Overall, it is clear that hereditary breast cancer is a significant concern across the

Caribbean, and merits implementation of national screening policies. However, there are

also regional differences in hereditary breast cancer trends from island to island. In

Jamaica, while the mutation rate of BRCA1/2 was lower than expected, the mutation rate

of PALB2 among unselected patients was the highest reported to date, suggesting that the

BRCA1/2 mutation rate may need to be investigated by further, larger studies, and that

PALB2 is a particularly significant breast cancer susceptibility gene in a Jamaican

context. Conversely, in Trinidad and Tobago, BRCA1/2 mutations were detected at a

much higher rate than PALB2 mutations.
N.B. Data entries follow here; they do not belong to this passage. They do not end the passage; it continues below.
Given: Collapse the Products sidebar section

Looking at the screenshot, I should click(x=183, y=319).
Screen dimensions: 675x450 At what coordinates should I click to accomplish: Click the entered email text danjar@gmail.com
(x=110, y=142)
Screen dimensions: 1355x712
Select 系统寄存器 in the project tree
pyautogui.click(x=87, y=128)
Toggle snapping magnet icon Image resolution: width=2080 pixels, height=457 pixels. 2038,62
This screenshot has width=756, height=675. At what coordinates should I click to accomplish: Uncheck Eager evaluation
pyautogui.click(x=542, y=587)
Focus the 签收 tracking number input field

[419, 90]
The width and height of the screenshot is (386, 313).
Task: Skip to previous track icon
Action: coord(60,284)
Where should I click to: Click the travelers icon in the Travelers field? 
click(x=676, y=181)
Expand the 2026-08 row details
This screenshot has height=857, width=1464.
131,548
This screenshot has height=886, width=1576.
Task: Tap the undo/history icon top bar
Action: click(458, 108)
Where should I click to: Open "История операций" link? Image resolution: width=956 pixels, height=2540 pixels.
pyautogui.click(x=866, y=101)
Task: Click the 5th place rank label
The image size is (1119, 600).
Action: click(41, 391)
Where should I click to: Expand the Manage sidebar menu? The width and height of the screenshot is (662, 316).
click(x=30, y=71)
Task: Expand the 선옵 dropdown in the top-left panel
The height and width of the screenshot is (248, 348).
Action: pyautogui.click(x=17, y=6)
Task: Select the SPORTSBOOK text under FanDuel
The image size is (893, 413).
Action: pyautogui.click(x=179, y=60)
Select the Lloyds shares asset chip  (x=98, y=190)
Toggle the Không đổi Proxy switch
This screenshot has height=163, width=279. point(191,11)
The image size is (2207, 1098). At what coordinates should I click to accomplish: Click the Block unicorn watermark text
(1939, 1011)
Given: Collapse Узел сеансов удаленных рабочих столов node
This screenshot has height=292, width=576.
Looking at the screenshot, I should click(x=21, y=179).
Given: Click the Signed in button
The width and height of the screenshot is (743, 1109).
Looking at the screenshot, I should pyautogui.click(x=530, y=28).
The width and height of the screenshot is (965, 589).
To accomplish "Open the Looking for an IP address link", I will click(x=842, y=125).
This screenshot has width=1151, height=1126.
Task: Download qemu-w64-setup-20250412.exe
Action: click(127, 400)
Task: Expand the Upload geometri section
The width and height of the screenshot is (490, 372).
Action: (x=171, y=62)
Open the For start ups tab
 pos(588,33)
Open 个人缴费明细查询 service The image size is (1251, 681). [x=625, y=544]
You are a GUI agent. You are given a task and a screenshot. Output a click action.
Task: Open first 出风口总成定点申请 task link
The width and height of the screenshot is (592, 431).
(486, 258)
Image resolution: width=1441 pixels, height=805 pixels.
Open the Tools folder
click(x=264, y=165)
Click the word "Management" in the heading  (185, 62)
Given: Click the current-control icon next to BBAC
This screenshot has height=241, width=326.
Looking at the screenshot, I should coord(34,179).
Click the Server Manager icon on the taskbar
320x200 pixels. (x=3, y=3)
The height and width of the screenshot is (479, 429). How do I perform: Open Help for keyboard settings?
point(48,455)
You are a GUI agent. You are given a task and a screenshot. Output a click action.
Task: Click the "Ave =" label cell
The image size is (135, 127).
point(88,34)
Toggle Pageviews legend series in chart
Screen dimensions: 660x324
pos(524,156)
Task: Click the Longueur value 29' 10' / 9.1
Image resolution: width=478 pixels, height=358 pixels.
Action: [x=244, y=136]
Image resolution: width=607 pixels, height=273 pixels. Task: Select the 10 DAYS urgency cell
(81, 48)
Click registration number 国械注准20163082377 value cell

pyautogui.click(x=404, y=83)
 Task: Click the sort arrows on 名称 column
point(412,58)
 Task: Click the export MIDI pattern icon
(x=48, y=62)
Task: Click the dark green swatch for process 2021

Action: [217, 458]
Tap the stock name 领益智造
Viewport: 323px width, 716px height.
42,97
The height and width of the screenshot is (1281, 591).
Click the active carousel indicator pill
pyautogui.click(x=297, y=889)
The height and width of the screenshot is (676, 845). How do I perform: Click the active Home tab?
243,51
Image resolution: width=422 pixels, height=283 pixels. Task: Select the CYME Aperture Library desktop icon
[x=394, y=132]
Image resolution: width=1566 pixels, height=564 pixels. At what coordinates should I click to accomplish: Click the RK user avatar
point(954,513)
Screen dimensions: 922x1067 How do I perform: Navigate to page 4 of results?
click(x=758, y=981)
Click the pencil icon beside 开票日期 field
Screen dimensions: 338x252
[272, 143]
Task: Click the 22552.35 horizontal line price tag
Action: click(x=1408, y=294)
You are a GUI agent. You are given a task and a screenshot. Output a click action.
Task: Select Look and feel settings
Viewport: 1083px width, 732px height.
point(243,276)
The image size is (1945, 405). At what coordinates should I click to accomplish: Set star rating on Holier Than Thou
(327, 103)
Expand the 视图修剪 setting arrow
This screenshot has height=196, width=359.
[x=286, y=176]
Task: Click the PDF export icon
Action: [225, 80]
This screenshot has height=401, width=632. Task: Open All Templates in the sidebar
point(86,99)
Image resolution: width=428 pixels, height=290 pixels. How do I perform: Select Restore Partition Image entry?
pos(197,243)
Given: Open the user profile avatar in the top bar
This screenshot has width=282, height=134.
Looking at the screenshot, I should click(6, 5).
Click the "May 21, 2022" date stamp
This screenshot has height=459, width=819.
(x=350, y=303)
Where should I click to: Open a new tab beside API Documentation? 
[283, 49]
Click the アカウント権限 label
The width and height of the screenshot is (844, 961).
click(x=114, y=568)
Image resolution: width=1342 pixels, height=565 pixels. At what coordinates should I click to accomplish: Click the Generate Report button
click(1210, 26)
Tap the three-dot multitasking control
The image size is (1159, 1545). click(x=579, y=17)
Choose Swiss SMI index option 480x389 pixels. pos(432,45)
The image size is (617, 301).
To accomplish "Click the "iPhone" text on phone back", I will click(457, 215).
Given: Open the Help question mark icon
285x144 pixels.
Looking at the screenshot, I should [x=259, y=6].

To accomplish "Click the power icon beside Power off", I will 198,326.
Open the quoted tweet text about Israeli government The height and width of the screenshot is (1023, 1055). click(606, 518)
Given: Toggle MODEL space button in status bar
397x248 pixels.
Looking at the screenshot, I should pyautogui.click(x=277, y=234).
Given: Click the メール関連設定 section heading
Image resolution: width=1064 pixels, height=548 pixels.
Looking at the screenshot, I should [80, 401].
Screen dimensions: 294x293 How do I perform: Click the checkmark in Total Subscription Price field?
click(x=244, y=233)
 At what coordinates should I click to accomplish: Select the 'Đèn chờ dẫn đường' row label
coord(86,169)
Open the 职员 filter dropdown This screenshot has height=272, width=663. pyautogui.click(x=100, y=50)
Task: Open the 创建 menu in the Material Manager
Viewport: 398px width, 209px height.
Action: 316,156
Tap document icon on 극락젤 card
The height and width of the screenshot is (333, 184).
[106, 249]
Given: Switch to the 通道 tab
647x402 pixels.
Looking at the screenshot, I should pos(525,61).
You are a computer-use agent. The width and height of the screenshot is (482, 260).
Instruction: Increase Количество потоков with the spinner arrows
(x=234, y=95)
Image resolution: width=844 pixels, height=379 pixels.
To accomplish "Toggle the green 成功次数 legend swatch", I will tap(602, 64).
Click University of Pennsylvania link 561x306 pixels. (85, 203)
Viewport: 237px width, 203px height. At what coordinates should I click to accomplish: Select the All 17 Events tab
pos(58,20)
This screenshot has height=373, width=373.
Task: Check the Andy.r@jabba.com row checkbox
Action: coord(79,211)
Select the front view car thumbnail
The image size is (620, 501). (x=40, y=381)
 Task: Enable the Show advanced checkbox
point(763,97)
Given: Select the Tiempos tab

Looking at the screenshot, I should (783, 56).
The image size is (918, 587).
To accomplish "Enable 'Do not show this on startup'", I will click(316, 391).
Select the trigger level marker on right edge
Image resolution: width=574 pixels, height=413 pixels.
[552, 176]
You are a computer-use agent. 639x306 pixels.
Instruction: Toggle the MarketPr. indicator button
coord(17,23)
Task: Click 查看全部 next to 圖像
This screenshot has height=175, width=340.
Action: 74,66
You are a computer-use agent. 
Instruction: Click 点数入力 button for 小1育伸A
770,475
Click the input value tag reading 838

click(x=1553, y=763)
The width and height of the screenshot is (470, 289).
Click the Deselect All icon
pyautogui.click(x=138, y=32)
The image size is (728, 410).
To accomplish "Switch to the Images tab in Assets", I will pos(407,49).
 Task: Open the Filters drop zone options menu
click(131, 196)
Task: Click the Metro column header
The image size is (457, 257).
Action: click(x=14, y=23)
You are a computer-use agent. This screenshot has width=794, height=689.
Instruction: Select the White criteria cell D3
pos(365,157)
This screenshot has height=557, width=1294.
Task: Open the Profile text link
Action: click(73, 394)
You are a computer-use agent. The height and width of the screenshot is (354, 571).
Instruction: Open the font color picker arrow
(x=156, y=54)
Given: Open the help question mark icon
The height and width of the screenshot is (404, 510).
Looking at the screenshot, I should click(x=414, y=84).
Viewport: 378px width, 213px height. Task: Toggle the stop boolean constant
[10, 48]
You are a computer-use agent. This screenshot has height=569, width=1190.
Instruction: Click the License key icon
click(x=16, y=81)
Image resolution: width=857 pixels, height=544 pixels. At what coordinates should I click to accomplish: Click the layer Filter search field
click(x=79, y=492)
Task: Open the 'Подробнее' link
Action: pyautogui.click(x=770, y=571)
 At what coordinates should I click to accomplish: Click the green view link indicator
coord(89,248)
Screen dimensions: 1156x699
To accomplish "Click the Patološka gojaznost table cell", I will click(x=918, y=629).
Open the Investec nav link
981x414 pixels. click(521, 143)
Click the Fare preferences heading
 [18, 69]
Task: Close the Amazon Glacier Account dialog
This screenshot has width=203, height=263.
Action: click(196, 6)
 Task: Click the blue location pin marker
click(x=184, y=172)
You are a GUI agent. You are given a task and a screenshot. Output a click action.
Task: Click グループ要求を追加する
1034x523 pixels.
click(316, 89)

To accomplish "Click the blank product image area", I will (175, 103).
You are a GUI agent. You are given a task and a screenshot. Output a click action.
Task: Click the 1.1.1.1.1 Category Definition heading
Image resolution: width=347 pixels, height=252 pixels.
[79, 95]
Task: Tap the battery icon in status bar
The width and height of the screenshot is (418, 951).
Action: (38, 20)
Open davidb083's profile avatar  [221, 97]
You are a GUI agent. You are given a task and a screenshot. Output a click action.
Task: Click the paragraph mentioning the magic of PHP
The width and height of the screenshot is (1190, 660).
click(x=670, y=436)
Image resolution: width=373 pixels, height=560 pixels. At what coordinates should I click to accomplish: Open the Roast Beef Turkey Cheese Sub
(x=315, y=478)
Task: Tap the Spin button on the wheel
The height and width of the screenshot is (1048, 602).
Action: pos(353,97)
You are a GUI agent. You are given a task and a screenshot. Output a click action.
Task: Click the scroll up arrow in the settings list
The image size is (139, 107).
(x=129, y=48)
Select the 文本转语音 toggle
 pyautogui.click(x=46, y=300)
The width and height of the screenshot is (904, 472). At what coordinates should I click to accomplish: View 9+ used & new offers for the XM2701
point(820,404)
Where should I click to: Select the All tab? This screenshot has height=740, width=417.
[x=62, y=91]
However, overall, national screening policies

incorporating BRCA1, BRCA2, and PALB2 were recommended for both Caribbean

regions studied.

A national screening program for both Trinidad and Tobago and Jamaica could

begin to be implemented by finding potential carriers from the families of individuals

who are diagnosed with breast cancer. If a mutation is detected in one of the three breast

cancer susceptibility genes, its pathogenicity can be confirmed by co-segregation

analysis. Co-segregation analysis involves calculating the likelihood ratio of a sequence

variant to be deleterious. If the variant is found to co-segregate with the disease

phenotype in pedigrees, then that makes a strong case for its pathogenicity. This would be

the first step in a national screening program that would provide effective early detection

measures helpful in reducing late-stand cancers in the Caribbean, thus ameliorating the

burden of hereditary breast cancer mortality in the region.